Look below for the line containing "Where should I"; write out that line and each one after it to the end, exactly, and nothing else.

Stored data entries
- Opening Delimiter -
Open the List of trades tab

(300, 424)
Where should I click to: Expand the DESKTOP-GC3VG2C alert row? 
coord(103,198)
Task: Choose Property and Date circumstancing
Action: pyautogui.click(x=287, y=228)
- Closing Delimiter -
= RESULT FOR THIS EXERCISE =
Where should I click to: Expand the DESKTOP-GC3VG2C alert row? 
coord(103,198)
Task: Choose Property and Date circumstancing
Action: pyautogui.click(x=287, y=228)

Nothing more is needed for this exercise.